• **TASK INSTRUCTIONS**
Can you repeat the lines of the listing that follows, beginning with the line that contains "Where should I click to: Open the 文件(F)" and stopping after the line that contains "Action: tap(1126, 906)", with both of those lines included?

• **SUPPLIED DATA**
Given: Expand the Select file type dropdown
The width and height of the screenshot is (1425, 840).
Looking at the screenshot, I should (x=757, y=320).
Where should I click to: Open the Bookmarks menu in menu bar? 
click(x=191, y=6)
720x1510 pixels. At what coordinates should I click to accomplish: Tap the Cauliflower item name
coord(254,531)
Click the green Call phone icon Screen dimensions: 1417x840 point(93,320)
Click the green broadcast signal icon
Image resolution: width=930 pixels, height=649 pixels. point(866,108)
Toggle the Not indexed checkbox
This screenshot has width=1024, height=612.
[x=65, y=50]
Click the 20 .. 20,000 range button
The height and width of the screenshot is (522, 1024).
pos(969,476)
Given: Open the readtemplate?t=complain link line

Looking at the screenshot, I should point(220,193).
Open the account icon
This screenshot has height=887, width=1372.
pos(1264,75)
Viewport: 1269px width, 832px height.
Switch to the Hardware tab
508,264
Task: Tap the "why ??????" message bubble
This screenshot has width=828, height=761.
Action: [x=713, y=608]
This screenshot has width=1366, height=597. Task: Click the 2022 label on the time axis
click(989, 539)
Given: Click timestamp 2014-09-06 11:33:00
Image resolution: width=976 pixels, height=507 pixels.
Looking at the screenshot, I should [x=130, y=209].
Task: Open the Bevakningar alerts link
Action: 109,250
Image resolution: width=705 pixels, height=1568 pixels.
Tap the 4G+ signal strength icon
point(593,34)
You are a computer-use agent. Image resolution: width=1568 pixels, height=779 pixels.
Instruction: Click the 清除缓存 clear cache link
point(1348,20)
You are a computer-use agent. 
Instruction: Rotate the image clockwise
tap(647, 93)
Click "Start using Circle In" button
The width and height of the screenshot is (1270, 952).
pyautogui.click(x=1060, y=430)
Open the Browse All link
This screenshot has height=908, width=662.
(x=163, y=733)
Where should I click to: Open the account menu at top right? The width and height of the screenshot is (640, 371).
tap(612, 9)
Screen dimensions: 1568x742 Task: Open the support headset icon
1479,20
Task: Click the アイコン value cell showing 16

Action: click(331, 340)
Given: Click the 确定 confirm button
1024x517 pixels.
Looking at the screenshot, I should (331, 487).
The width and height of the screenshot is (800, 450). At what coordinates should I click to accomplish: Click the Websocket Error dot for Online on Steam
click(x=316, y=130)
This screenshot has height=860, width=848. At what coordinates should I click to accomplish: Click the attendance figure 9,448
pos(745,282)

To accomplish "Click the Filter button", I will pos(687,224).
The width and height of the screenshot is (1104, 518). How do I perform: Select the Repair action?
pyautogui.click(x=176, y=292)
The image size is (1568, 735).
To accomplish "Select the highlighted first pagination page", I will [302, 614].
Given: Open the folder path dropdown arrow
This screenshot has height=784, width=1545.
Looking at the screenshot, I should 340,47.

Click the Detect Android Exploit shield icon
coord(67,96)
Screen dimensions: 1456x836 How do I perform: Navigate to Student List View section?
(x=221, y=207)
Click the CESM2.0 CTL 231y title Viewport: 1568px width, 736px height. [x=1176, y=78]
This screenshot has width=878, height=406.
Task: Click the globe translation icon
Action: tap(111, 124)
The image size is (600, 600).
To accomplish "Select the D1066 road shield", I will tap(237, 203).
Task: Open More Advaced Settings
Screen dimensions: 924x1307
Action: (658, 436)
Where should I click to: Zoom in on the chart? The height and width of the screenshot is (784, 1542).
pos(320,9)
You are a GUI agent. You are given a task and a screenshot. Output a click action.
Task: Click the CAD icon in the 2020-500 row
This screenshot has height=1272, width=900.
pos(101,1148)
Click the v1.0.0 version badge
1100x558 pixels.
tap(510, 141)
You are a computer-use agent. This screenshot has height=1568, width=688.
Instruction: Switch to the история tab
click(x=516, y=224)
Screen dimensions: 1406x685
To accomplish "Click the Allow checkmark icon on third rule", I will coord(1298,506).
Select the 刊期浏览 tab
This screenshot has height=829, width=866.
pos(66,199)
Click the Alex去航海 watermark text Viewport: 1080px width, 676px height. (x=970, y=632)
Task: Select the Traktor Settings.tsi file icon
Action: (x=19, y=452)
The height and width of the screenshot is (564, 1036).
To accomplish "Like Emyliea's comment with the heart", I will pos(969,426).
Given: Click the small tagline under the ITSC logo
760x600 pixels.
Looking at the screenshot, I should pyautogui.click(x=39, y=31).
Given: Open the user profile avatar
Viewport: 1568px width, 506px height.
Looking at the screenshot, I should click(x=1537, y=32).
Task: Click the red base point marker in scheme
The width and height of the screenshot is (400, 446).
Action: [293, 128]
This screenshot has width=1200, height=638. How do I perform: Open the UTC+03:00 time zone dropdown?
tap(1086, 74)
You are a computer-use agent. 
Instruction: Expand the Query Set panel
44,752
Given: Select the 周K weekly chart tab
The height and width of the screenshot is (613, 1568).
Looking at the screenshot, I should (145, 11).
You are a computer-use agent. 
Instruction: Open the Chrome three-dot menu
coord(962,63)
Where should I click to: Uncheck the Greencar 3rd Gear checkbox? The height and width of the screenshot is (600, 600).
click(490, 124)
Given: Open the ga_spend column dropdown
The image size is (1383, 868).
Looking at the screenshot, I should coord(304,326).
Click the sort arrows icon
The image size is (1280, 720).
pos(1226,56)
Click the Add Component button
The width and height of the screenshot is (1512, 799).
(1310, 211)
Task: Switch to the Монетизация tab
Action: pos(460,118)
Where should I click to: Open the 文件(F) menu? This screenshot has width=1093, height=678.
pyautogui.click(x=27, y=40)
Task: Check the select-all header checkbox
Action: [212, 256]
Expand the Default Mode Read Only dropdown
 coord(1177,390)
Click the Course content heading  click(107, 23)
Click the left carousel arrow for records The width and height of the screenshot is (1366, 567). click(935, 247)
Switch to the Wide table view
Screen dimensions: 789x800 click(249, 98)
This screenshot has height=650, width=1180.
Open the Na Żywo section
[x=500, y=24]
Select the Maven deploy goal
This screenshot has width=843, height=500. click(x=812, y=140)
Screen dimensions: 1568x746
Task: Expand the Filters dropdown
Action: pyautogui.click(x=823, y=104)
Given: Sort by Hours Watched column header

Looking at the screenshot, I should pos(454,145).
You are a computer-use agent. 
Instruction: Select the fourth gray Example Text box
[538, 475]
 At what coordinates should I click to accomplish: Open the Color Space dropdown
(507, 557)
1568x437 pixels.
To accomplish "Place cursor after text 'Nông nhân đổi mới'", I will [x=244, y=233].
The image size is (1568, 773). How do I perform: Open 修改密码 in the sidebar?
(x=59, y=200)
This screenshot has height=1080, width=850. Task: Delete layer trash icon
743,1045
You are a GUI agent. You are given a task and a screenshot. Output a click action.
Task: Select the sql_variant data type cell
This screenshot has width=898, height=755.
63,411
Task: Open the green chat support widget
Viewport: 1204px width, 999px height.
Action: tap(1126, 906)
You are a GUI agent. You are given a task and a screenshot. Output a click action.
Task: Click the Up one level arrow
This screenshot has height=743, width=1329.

• **EXPECTED ANSWER**
Where should I click to: Open the 文件(F) menu? This screenshot has width=1093, height=678.
pyautogui.click(x=27, y=40)
Task: Check the select-all header checkbox
Action: [212, 256]
Expand the Default Mode Read Only dropdown
 coord(1177,390)
Click the Course content heading  click(107, 23)
Click the left carousel arrow for records The width and height of the screenshot is (1366, 567). click(935, 247)
Switch to the Wide table view
Screen dimensions: 789x800 click(249, 98)
This screenshot has height=650, width=1180.
Open the Na Żywo section
[x=500, y=24]
Select the Maven deploy goal
This screenshot has width=843, height=500. click(x=812, y=140)
Screen dimensions: 1568x746
Task: Expand the Filters dropdown
Action: pyautogui.click(x=823, y=104)
Given: Sort by Hours Watched column header

Looking at the screenshot, I should pos(454,145).
You are a computer-use agent. 
Instruction: Select the fourth gray Example Text box
[538, 475]
 At what coordinates should I click to accomplish: Open the Color Space dropdown
(507, 557)
1568x437 pixels.
To accomplish "Place cursor after text 'Nông nhân đổi mới'", I will [x=244, y=233].
The image size is (1568, 773). How do I perform: Open 修改密码 in the sidebar?
(x=59, y=200)
This screenshot has height=1080, width=850. Task: Delete layer trash icon
743,1045
You are a GUI agent. You are given a task and a screenshot. Output a click action.
Task: Select the sql_variant data type cell
This screenshot has width=898, height=755.
63,411
Task: Open the green chat support widget
Viewport: 1204px width, 999px height.
Action: tap(1126, 906)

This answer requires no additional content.